Однажды Леопольдина, которая питала добрые чувства к старому профессору, спросила его, действительно ли стоит прилагать столько усилий ради какого-нибудь сущего пустяка, и профессор, строго взглянув на нее, нравоучительным тоном проговорил: «Но, милая Леопольдина, речь идет о репутации „Мюзеума“!» Леопольдина извлекла из этого урок: о качестве работы судят именно по таким мелким деталям.
Профессор Флорю сел за свой письменный стол, заваленный папками, достал из старенького портфеля, который уже держался только на веревочках, термос и налил себе чашку кофе.
— Милая Леопольдина, нужно четко понимать: у меня нет ответов на все. Придет день, когда кто-нибудь застанет меня врасплох. Я знаю это.
— Помилуйте, профессор, это невозможно.
— Я не непогрешим. Осталось еще столько всего непознанного… Вот не далее как вчера рабочие, что перетаскивают вещи на шестом этаже, нашли в углу чемодан и папки с какими-то документами. И знаете, что самое интересное? Этот чемодан был нам прислан более шестидесяти лет назад, и его так и не открыли! Представляете себе? Кто-то сунул его в угол, а потом о нем забыли… Вы не находите, Леопольдина, что это небрежение?
Его собеседница посмотрела на него и улыбнулась:
— И правда, это мне кое-кого напоминает…
— Без иронии, прошу вас… Я всегда нахожу свои дела…
— И что сделали с этим чемоданом?
Профессор Флорю беспомощно повел руками:
— Не знаю. Документы передали Валери, секретарше отдела ботаники. Вы понимаете, что я хочу сказать? Ее кабинет в отделе минералогии.
Леопольдина подумала о том, какая неразбериха творится в делах и службах. В «Мюзеуме» считалось логичным предмет, обнаруженный в галерее ботаники, отправить в соседнее здание, закрепив его по каким-то тайным административным предписаниям, которые претендуют на то, что они разумны, все же за отделом ботаники.
— Это та Валери, что обосновалась в «Науке о Земле»?

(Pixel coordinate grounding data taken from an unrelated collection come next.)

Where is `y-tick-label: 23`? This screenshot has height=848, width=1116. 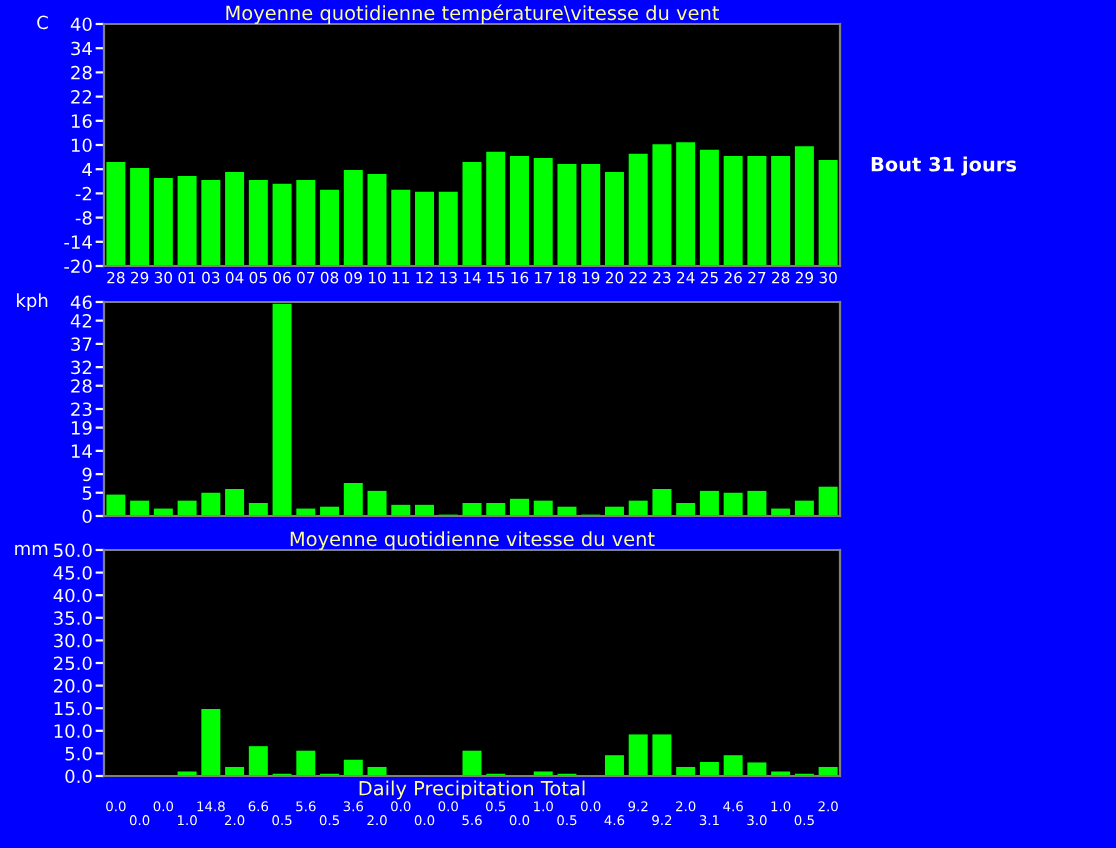 y-tick-label: 23 is located at coordinates (82, 410).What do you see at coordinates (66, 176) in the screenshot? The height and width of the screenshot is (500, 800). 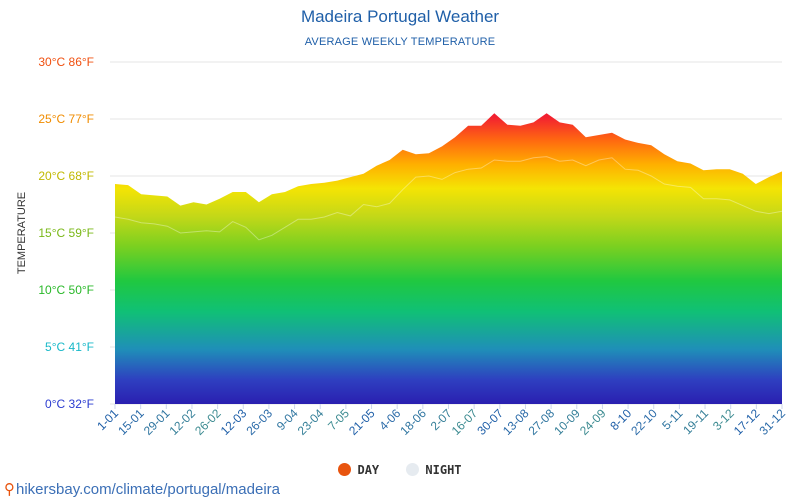 I see `y-tick-label: 20°C 68°F` at bounding box center [66, 176].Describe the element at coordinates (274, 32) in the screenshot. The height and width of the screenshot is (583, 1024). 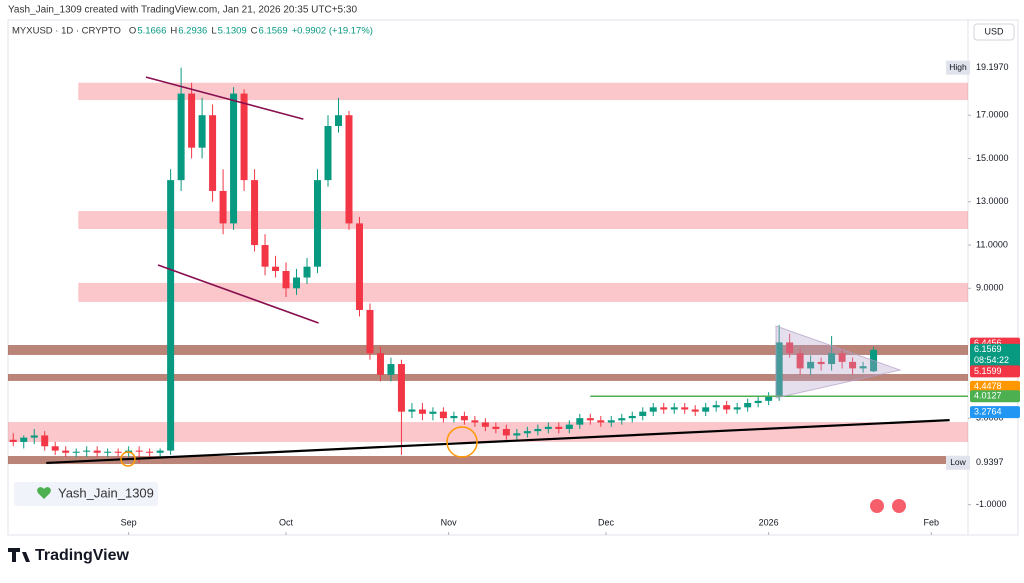
I see `ohlc-value: 6.1569` at that location.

— Да. В конце концов, временно… что же касается чемодана… ничего не знаю…
Леопольдина нахмурилась:
— Как это возможно? Вы же прекрасно знаете, что нельзя отделять экспонаты от документов, которые им сопутствуют! Вы сами мне это втолковывали!

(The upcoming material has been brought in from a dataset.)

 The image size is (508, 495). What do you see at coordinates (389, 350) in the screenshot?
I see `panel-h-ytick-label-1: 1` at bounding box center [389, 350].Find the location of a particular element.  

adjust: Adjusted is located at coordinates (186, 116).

— Ноя ничего не могу здесь поделать! — воскликнул старик. — Рабочие спешили, а я был занят другим… Вам остается только поинтересоваться у нового главного хранителя коллекций, мсье Кирхера. Возможно, он что-нибудь объяснит вам. Не могу же я все делать в этом доме!
Леопольдину растрогало ворчание профессора Флорю, и она чмокнула его в щеку.
— Не сердитесь. В конце концов, если этот чемодан прождал шестьдесят лет, он может подождать еще несколько дней. Не переживайте, я его отыщу.
— Знаете, Леопольдина, здесь столько всего теряется… Недавно я спорил с Мюлле, ученым из лаборатории минералогии. Они обратили внимание на то, что не хватает…
Леопольдина прервала его, пока он не пустился в свои жалобные причитания.
— Профессор, пора за работу. Вас ждет королева Англии!..
И так как лифт долго не приходил, она побежала по лестнице. Ее ждала куча дел.
ГЛАВА 5
Погруженный в созерцание гигантского кедра Жюссьё,[5] старого двухсотпятидесятилетнего дерева, в тени которого отдыхали гуляющие, Питер Осмонд едва не столкнулся с бегуньей.
— Эй! Смотреть надо перед…
Молодая женщина не замедлила бега, даже не сказала ни единого слова извинения. Эти француженки определенно… бесцеремонны!
Но ведь известно: ничто не поколеблет хорошего настроения американца. И он направился к главному административному зданию, где находился кабинет директора «Мюзеума», его старого учителя Мишеля Делма. Сколько времени прошло! Больше двадцати лет! Мишель Делма, всемирно известный геолог, читал лекции в Гарварде, когда Питер был еще студентом. Он поддержал Питера в его исследовательских работах и именно он, несколько лет спустя, добился для совсем молодого профессора Осмонда командировки для работы в «Мюзеуме». Восемнадцать месяцев, проведенные в Париже, навсегда остались в памяти палеонтолога. Париж и сладость жизни…
Директор «Мюзеума» с распростертыми объятиями встретил его на крыльце и долго пожимал ему руки.
5
Жюссьё, Бернар(1699–1777) — представитель известной французской семьи ботаников и медиков, демонстратор Королевского сада, привез из Англии в 1734 году два ливанских кедра, один из которых и поныне находится в Ботаническом саду в Париже.